Bhagat’s track record in his books, too, betrays a disconnect in his comprehension of gender dynamics. In 2016, Bhagat wrote a book, One Indian Girl, from the perspective of a woman, and genuinely believed he was doing a favor to women everywhere by tackling the “social issue” of feminism through his work. “Well, firstly, just a male author telling a story from a female point of view is, it’s kind of bringing attention…. Because a popular male author is doing it, I think that itself…. It tries to understand feminism,” he told Mint in an interview.

As for the book itself, it’s protagonist, a successful investment banker, says things like, “[N]o Punjabi male will like me, I don’t have breasts the size of footballs like other Punjabi women,” benefitting Bhagat’s understanding of feminism — whatever that is — in the process.

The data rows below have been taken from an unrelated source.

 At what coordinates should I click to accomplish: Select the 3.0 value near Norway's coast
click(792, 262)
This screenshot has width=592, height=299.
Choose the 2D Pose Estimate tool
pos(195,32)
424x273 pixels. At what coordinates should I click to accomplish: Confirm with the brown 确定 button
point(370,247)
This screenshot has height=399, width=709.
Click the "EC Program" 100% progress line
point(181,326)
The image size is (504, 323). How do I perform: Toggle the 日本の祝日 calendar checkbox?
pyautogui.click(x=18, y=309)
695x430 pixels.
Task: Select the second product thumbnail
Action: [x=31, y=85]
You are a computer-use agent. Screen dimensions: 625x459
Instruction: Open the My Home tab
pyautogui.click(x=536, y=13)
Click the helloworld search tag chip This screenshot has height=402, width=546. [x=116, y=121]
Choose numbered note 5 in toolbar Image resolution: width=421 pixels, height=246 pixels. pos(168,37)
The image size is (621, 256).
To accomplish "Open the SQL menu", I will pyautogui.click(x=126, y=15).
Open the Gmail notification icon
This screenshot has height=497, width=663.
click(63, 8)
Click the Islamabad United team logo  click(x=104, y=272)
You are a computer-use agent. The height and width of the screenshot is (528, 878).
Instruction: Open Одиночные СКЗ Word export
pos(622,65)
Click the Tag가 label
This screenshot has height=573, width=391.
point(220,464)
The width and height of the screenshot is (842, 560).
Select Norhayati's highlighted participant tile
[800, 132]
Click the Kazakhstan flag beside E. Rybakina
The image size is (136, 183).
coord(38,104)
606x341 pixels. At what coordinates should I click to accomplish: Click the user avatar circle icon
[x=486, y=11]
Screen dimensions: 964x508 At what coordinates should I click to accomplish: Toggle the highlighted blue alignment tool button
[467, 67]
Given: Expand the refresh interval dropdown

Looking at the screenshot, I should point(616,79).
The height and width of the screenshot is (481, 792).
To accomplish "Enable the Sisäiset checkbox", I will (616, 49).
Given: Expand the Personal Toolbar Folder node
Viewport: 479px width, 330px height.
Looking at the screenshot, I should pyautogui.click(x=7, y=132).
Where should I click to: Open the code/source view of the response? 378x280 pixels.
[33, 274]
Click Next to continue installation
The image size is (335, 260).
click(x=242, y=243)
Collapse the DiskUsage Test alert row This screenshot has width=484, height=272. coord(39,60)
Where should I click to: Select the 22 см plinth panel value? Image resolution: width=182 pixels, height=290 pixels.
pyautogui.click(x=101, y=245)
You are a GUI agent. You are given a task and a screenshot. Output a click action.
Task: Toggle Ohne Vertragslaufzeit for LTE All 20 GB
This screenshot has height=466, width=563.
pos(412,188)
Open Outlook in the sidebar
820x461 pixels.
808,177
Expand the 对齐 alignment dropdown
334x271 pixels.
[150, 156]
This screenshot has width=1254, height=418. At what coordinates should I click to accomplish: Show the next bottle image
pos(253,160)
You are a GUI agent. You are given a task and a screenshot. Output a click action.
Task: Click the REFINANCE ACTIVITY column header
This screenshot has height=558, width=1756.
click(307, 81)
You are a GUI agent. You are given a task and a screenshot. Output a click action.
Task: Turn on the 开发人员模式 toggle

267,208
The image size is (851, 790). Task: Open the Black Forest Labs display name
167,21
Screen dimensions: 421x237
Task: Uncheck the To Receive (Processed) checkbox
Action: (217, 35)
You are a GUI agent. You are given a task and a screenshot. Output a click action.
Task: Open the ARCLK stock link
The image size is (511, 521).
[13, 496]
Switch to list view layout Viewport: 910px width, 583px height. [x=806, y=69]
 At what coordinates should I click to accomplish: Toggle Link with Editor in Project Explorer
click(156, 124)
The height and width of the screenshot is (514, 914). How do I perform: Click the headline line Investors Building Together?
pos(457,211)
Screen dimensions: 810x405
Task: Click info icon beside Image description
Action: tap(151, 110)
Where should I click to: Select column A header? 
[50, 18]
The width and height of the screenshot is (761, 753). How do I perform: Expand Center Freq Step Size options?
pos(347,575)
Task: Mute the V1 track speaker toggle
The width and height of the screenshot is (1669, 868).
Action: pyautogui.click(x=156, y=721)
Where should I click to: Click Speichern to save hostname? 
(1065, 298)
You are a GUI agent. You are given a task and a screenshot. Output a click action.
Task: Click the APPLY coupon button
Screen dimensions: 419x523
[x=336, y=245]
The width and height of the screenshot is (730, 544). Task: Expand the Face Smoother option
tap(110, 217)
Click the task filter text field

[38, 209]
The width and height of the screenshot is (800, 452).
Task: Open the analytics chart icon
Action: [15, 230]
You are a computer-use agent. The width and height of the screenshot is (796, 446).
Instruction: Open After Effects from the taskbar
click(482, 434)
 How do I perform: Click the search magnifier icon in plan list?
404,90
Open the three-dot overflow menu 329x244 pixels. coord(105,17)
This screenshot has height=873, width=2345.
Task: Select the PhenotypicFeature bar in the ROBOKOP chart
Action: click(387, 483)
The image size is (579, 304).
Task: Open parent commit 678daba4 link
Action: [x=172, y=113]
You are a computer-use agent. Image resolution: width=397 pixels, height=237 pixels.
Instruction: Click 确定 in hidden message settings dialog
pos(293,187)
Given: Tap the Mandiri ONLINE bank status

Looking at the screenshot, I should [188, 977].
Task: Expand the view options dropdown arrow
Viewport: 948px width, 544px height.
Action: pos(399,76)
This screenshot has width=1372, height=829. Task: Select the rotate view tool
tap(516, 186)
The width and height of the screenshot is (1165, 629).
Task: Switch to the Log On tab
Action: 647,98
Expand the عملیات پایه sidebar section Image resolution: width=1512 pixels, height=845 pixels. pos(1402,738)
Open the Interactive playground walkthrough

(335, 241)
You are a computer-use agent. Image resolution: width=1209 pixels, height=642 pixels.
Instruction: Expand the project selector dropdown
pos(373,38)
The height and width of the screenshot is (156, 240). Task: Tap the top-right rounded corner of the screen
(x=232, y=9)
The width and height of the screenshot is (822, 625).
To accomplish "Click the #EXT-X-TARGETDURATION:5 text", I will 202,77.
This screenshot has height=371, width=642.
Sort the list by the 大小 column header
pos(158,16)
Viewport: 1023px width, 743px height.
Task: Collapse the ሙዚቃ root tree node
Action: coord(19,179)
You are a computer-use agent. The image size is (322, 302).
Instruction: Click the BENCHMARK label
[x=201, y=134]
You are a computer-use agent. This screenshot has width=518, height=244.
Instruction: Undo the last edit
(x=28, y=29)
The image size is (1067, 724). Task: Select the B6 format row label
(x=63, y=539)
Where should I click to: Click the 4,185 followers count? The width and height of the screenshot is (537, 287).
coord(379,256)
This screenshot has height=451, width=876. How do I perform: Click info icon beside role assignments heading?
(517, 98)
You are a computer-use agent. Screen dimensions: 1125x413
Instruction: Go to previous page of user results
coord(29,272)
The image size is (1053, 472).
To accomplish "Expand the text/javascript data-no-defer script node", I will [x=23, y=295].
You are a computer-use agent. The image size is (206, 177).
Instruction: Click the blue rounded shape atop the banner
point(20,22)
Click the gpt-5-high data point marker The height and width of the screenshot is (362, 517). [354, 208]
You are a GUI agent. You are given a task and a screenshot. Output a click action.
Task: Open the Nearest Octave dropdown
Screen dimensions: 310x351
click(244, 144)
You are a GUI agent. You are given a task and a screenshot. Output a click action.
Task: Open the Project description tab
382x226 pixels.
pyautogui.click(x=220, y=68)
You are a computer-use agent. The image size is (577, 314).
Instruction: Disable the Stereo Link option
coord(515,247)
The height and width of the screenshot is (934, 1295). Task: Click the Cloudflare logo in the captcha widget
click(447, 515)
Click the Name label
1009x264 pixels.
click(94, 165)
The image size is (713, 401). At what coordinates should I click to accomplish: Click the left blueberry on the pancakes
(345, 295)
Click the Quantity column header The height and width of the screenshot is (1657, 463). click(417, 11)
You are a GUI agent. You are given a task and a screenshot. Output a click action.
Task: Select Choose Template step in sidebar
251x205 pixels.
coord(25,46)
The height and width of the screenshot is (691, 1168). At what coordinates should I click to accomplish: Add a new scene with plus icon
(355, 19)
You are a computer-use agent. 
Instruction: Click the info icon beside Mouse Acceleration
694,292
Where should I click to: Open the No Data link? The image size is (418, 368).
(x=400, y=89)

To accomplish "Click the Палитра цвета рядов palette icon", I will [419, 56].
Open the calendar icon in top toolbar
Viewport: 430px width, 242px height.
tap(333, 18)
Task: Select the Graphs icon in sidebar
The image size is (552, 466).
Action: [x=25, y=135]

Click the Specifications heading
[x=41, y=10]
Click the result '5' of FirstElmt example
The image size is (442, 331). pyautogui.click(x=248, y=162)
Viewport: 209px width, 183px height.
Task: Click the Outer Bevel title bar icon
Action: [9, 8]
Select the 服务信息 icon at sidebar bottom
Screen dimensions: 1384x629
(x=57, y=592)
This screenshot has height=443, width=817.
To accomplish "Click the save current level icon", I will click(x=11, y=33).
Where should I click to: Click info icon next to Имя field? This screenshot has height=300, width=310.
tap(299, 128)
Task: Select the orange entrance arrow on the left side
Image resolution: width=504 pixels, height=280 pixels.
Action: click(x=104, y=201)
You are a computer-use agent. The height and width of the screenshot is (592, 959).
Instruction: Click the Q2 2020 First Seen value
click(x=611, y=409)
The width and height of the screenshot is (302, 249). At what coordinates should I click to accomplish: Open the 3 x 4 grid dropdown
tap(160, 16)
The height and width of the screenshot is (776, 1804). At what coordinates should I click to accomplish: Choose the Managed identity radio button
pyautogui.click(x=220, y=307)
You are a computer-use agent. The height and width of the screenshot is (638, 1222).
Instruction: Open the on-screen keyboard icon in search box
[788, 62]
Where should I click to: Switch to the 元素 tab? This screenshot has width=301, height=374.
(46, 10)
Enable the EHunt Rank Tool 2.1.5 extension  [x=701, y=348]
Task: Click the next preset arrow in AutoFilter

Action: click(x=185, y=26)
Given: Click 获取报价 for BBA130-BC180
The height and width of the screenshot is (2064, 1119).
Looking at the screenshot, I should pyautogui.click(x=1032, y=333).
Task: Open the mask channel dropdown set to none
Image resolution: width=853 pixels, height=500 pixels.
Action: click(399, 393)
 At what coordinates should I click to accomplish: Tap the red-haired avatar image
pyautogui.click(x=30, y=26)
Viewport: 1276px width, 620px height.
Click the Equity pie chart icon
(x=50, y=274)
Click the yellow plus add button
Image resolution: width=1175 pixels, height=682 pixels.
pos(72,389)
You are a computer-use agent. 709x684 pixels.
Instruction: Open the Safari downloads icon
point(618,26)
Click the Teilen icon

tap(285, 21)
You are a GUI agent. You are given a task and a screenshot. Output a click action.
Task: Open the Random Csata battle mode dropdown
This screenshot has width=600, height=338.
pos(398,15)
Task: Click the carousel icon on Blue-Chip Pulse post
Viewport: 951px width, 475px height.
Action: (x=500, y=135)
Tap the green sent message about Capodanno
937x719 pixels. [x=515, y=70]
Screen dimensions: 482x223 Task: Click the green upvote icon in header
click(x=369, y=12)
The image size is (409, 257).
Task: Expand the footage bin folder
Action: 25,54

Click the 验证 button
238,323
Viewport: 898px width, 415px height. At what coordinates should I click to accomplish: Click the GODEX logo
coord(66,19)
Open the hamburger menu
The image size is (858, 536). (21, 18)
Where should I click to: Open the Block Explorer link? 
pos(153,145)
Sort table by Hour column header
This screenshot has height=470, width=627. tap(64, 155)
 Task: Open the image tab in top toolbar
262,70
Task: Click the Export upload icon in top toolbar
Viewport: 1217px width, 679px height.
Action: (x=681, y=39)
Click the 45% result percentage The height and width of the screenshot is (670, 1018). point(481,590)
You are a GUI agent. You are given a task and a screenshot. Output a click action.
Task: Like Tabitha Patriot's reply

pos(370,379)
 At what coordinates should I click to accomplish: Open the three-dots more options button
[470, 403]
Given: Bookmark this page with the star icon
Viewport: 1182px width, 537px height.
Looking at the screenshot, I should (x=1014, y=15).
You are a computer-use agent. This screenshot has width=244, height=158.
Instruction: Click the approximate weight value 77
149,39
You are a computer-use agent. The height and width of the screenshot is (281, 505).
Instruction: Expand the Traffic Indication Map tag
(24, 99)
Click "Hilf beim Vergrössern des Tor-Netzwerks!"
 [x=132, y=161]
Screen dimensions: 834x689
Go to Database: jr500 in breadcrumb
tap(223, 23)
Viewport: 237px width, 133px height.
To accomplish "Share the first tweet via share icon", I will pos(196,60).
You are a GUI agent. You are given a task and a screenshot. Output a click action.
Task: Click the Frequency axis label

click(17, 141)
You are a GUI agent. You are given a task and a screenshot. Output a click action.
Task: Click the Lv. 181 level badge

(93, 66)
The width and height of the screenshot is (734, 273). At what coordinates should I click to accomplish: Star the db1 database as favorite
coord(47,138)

At the peak of his long-term career in misogyny, though, rest the #MeToo allegations against him. As such, what’s more surprising than Bhagat’s remarks is the fact that he continues to be provided with platforms to channel his sexism; that reflects more poorly on us than on him.

As writer Kahini Iyer had noted in a 2019 article, “Clearly, there’s a reason Bhagat, a guy who slipped out of a cheating scandal by calling his wife the Parvati to his Shiva, is still considered a youth icon on his 45th birthday. Is this a sign that the chief values of future generations will be opportunism and thinly veiled misogyny?”